* [EXERCISE INSTRUCTIONS]
From the line containing "The image size is (966, 868)." down to the last line of the records below, give every line again without any change.

* [RECORDS PROVIDED]

★ ★ ★ ★

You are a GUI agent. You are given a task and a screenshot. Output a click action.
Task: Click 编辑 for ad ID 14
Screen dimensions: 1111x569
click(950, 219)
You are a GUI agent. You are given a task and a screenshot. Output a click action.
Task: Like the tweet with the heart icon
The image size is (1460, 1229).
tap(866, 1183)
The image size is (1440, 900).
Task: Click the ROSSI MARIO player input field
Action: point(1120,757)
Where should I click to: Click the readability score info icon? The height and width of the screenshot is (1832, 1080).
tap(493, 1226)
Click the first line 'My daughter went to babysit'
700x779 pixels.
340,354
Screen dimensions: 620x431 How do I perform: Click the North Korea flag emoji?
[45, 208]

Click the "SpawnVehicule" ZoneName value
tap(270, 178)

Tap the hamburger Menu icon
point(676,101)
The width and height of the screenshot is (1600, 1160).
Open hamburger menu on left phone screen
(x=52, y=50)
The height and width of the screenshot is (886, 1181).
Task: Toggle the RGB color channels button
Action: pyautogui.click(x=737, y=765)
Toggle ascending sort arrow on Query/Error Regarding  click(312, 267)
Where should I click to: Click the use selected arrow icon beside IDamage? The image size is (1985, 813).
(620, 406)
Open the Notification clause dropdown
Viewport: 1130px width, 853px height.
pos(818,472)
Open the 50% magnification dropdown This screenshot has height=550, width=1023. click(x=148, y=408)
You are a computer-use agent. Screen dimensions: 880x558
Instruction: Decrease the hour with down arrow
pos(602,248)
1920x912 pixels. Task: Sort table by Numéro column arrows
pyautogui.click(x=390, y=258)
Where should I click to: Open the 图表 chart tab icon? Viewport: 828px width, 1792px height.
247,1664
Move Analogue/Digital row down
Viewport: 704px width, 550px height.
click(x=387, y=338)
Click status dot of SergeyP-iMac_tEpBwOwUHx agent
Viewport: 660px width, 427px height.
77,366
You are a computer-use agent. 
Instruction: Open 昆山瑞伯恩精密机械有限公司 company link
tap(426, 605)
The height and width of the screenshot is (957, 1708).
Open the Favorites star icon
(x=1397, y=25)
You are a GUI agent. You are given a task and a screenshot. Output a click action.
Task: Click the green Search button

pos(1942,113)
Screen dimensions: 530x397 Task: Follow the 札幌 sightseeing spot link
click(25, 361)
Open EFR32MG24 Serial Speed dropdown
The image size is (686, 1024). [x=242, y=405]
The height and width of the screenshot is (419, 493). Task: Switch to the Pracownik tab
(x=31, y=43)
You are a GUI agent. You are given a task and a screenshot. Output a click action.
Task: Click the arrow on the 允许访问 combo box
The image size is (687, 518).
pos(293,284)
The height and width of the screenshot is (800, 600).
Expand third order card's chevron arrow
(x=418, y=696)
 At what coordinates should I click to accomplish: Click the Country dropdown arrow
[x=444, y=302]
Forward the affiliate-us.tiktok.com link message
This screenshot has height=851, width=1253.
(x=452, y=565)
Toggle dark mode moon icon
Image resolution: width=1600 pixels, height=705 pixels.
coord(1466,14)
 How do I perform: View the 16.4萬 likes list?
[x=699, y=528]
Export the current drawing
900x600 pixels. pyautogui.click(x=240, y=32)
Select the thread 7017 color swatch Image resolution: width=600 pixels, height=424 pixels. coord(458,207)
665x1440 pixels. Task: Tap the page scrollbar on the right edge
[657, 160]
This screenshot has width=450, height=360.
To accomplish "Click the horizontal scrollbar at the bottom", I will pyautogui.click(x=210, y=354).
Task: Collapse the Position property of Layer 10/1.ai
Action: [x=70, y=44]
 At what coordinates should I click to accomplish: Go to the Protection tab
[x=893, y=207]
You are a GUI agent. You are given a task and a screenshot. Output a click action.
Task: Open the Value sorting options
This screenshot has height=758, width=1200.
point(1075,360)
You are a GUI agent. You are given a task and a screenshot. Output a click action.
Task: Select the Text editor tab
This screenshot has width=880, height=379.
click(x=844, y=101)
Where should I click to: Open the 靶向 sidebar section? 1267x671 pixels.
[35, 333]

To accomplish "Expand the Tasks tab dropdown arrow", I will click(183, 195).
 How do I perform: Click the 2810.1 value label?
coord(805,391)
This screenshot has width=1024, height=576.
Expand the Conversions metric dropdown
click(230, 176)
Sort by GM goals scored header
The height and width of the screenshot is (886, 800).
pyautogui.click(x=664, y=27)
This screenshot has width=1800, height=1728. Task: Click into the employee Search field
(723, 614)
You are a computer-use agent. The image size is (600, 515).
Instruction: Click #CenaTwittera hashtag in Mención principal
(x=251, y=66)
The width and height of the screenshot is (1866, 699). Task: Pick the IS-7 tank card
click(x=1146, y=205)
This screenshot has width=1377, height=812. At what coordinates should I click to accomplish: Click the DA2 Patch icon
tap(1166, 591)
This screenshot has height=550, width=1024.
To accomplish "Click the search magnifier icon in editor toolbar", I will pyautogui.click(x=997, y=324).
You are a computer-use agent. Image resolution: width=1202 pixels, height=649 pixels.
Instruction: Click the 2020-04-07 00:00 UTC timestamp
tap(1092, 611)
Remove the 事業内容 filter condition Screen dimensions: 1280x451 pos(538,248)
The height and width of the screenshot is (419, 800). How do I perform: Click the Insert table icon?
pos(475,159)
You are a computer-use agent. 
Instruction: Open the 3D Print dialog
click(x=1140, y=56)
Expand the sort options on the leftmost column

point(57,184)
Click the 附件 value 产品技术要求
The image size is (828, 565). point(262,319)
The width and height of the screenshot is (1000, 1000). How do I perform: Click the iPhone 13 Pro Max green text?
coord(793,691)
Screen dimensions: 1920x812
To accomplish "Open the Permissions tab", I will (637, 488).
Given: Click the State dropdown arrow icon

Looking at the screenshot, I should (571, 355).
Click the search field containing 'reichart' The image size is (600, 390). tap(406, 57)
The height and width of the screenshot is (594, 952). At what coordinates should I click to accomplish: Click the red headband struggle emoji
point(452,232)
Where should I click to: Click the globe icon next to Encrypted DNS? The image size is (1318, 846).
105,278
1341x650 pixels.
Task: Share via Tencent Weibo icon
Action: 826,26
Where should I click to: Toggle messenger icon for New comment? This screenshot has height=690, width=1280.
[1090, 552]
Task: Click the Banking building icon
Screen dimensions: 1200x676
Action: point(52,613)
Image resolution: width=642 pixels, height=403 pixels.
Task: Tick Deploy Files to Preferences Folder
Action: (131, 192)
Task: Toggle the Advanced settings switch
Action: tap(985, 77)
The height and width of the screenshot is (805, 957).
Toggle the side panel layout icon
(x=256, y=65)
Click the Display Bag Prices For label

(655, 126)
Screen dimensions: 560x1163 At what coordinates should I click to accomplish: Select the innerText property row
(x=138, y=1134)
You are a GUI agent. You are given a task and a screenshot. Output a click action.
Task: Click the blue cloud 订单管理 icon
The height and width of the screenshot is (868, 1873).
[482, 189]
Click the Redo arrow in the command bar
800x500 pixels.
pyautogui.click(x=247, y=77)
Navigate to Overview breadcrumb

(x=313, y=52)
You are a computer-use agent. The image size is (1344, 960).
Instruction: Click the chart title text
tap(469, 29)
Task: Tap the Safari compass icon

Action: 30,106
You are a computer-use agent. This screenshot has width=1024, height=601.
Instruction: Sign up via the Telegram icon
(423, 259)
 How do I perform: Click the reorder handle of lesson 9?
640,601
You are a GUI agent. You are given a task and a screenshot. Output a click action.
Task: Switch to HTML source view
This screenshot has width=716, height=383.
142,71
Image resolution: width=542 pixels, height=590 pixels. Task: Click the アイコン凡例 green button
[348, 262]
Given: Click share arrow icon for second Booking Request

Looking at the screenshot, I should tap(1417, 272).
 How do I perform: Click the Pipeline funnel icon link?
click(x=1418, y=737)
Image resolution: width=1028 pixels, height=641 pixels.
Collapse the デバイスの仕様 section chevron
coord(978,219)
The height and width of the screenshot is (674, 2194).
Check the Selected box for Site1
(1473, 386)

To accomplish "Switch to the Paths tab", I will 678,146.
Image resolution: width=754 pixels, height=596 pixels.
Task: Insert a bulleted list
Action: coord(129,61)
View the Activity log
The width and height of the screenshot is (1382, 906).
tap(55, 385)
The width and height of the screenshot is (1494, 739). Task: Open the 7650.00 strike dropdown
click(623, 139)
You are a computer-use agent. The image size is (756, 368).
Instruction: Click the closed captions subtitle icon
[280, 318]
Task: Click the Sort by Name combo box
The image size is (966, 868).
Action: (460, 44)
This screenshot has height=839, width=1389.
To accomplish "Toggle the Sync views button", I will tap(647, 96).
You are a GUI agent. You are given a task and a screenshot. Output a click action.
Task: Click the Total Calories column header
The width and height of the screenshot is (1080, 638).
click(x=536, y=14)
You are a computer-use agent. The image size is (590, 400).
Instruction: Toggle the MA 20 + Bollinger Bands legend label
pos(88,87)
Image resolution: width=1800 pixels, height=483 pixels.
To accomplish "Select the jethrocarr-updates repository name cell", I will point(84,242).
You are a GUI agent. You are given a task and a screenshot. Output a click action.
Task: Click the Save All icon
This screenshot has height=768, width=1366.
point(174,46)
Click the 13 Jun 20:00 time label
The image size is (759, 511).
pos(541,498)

★ ★ ★ ★

* [EXERCISE ANSWER]
The image size is (966, 868).
Action: (460, 44)
This screenshot has height=839, width=1389.
To accomplish "Toggle the Sync views button", I will tap(647, 96).
You are a GUI agent. You are given a task and a screenshot. Output a click action.
Task: Click the Total Calories column header
The width and height of the screenshot is (1080, 638).
click(x=536, y=14)
You are a computer-use agent. The image size is (590, 400).
Instruction: Toggle the MA 20 + Bollinger Bands legend label
pos(88,87)
Image resolution: width=1800 pixels, height=483 pixels.
To accomplish "Select the jethrocarr-updates repository name cell", I will point(84,242).
You are a GUI agent. You are given a task and a screenshot. Output a click action.
Task: Click the Save All icon
This screenshot has height=768, width=1366.
point(174,46)
Click the 13 Jun 20:00 time label
The image size is (759, 511).
pos(541,498)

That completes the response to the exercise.